Honeydripper (2007 - John Sayles)
Set in 1950 Alabama, John Sayles' latest is a fine crowd-pleasing piece that much like the title club sadly isn't drawing any crowds. Danny Glover stars as Tyrone Purvis, "Pinetop" to his friends. He's a good Blues piano player who has given up the road for a little piece of something he can call his own, a small club for Black folks outside of a spot on the map called Harmony, Alabama. As the film opens he's close to losing it. The rival juke joint across the way doesn't even bother with live music, and even though he has aging traditional Blues queen Bertha Mae (played by real-life R&B singer Mable John) as his regular headliner, the young people would rather hear the newer kind of Blues cranking from his rival's jukebox. Pinetop has exhausted his credit for liquor and everything else, and unless he can clear a few hundred dollars this upcoming weekend he'll lose his lease as well. His best friend Maceo (Charles S. Dutton), his wife Delilah (Lisa Gay Hamilton) and step daughter China Doll (Yaya DaCosta) are all there to help, but the chances of business survival are looking slim. Pinetop has a last gasp solution; he's sent his last fifty dollars to the manager and promised three times as much to a popular rising radio star from New Orleans, an electric guitar player known as Guitar Sam. Maybe, just maybe, one great Saturday night with Guitar Sam as the attraction will bring in enough money to hold everybody off for another week or month?
Pinetop also has to contend with a gangster's muscle (Tom Wright) sent to collect the rent money due bright and early Sunday morning and the local Sheriff (Stacy Keach) who is tired of Pinetop's independence and being about the last business, certainly the last Black-owned business, that doesn't grease his palm for the privilege of not being shut down. Also new in town is a young wanna-be guitar player named Sonny (present day Austin Blues sensation Gary Clark, Jr.) who is wandering from backwater town to backwater town trying to get his first break if he doesn't land in jail for vagrancy first.

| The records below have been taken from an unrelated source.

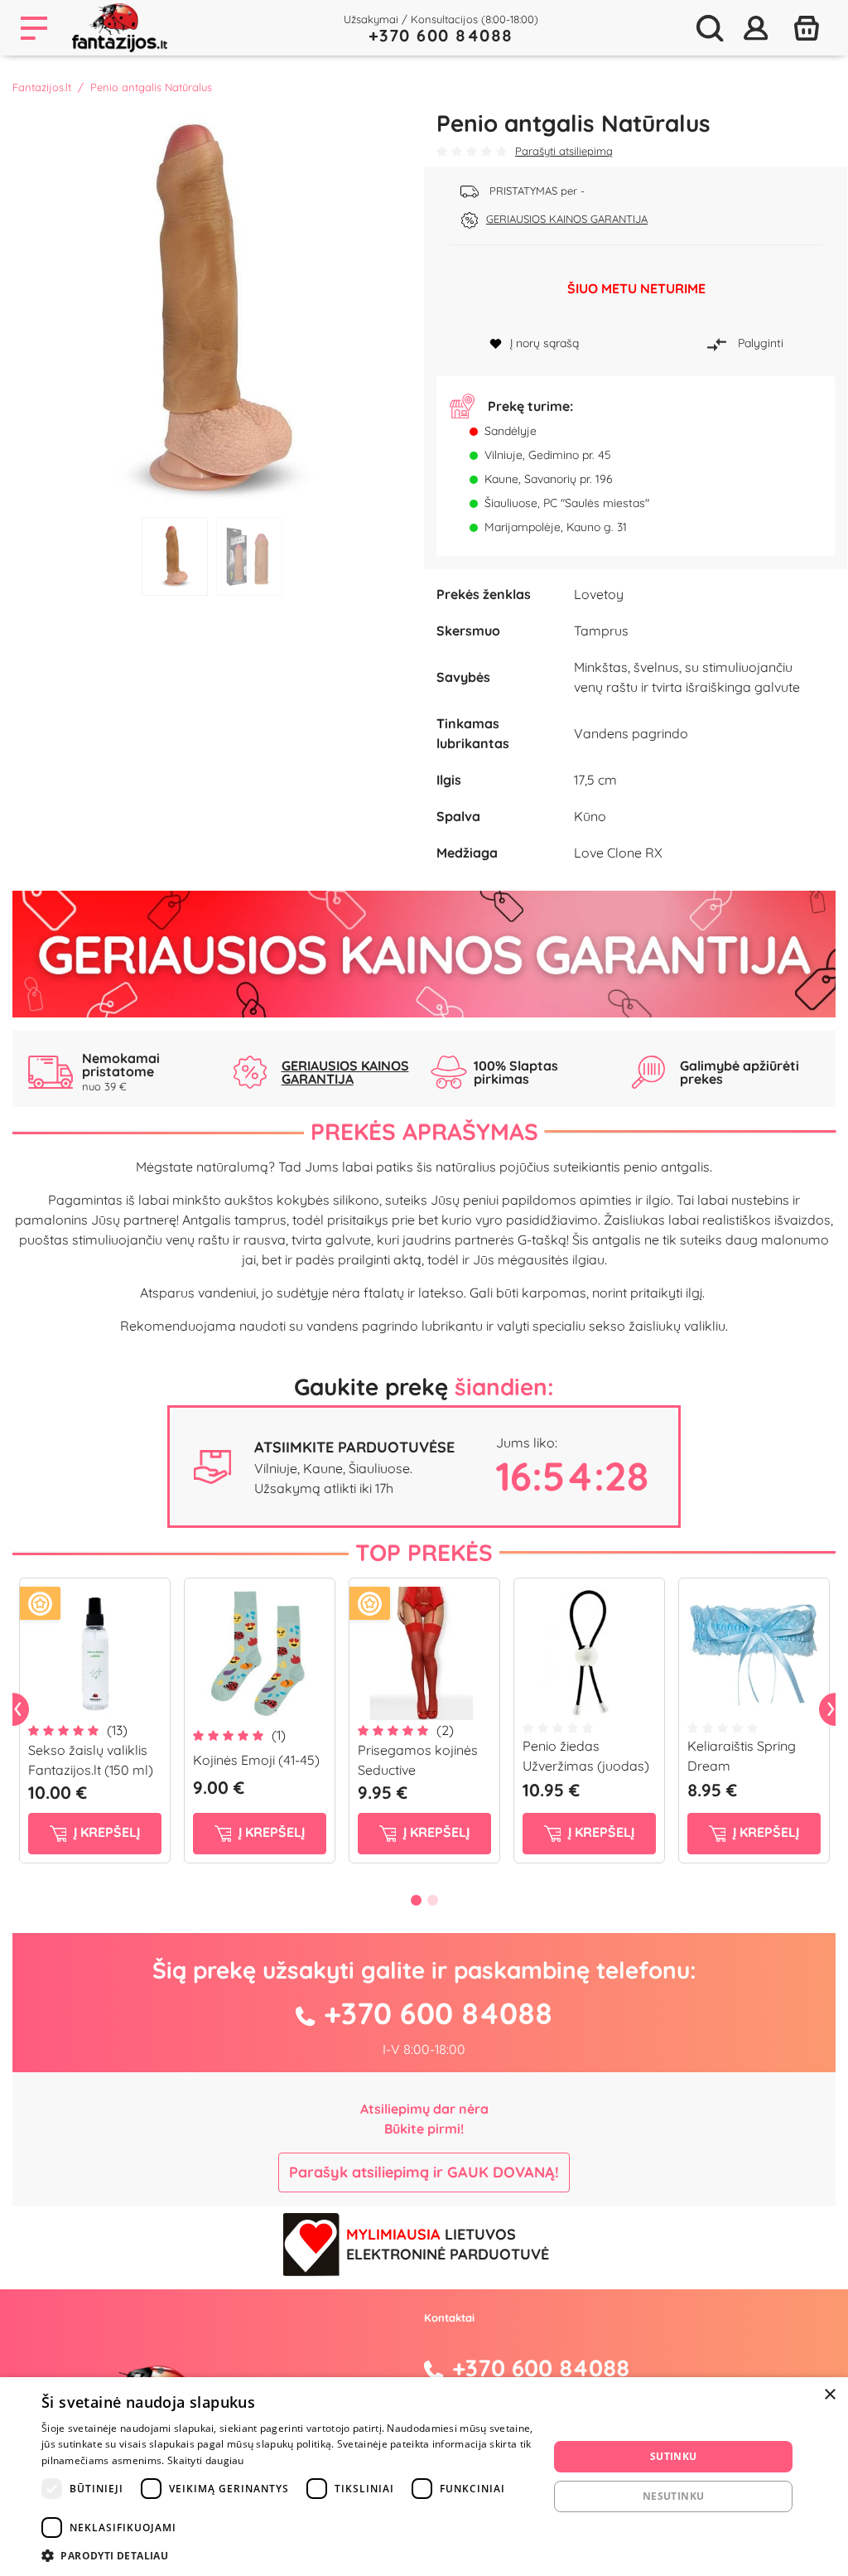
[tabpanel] (212, 309)
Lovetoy (599, 594)
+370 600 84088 (441, 35)
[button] (287, 2555)
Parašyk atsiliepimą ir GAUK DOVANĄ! (424, 2172)
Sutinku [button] (673, 2456)
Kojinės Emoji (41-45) (256, 1760)
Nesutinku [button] (674, 2496)
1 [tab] (175, 556)
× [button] (829, 2395)
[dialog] (424, 2476)
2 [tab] (249, 556)
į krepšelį (105, 1832)
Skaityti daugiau (205, 2460)
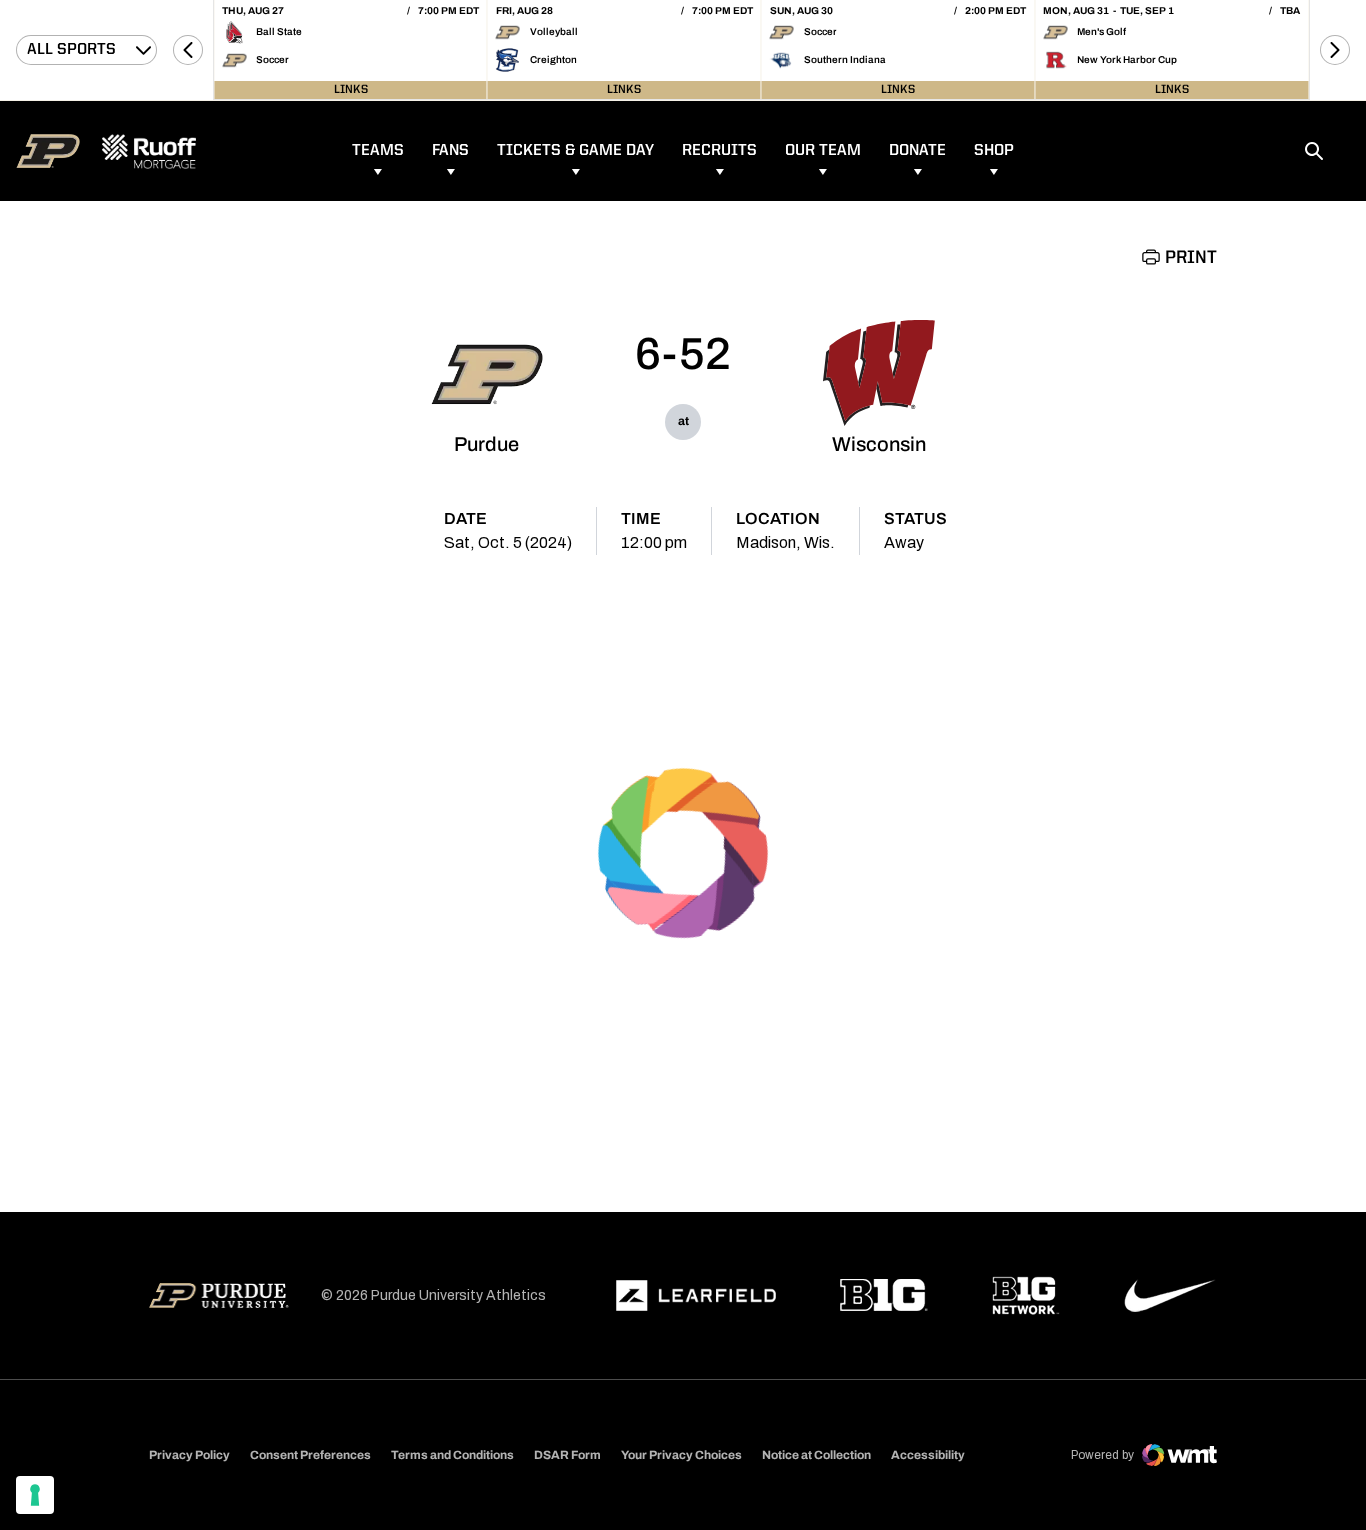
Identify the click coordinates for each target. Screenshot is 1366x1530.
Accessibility (928, 1454)
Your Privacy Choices (681, 1455)
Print (1191, 258)
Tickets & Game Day (575, 151)
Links (351, 90)
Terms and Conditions (452, 1455)
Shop (994, 151)
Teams (378, 151)
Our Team (823, 151)
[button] (188, 50)
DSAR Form (567, 1455)
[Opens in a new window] (696, 1296)
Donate (917, 151)
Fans (450, 151)
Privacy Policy (189, 1455)
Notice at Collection (816, 1455)
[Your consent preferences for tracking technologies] (35, 1495)
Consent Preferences (310, 1455)
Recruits (719, 151)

Not much of what transpires in
Honeydripper plot-wise will be much of a surprise, including the big Saturday night show and the new star that emerges to save the day, but the characters and the world Sayles and company create are such a joy to behold it hardly matters. Glover has his best lead role in over a decade and the entire cast is perfect. I particularly loved Keb' Mo' as a sort of Blind Boy Williamson meets Jimminy Cricket and Vondie Curtis-Hall as Bertha Mae's husband, but there isn't a false note in the company from the lead roles to the smallest supporting players. Sayles doesn't fill the story with nearly as many subplots this time as his pieces often have, and it examines some of the same themes from
Lone Star in a more simple and gentle way, but for the pure enjoyment factor this one had me all the way, an American Myth created by a great cinematic storyteller. I'd compare it to Robert Altman's Southern comedy
Cookie's Fortune in that regard (and not just because both feature Roc Dutton), because while neither film is among the most complete or complex of their careers you just can't deny how much fun they are. I just love Sayles' sensibilty and his writing. The lament Pinetop has about the apocryphal Slave who must have been the first Black piano player, that alone is worth the price of admission for me. Sayles' lowkey sense of humor always cracks me up too, as when Sonny rolls off of the box car and enthusiastically decides a town called Harmony is the perfect place for a young musician to have stumbled upon and the Black station attendant tells him, "The only night I ever spent in jail was in a town called Liberty. When the sun rises tomorrow, you'll see where you've landed." Great stuff. That none of the songs John Sayles co-wrote for the film, including "China Doll" and "Music Keeps Rollin' On", were nominated for Best Original Song is a damn shame. I wish the public at large would find
Honeydripper, but like just about every John Sayles movie it is destined to be loved rabidly by a relatively small number of people. We're the lucky ones.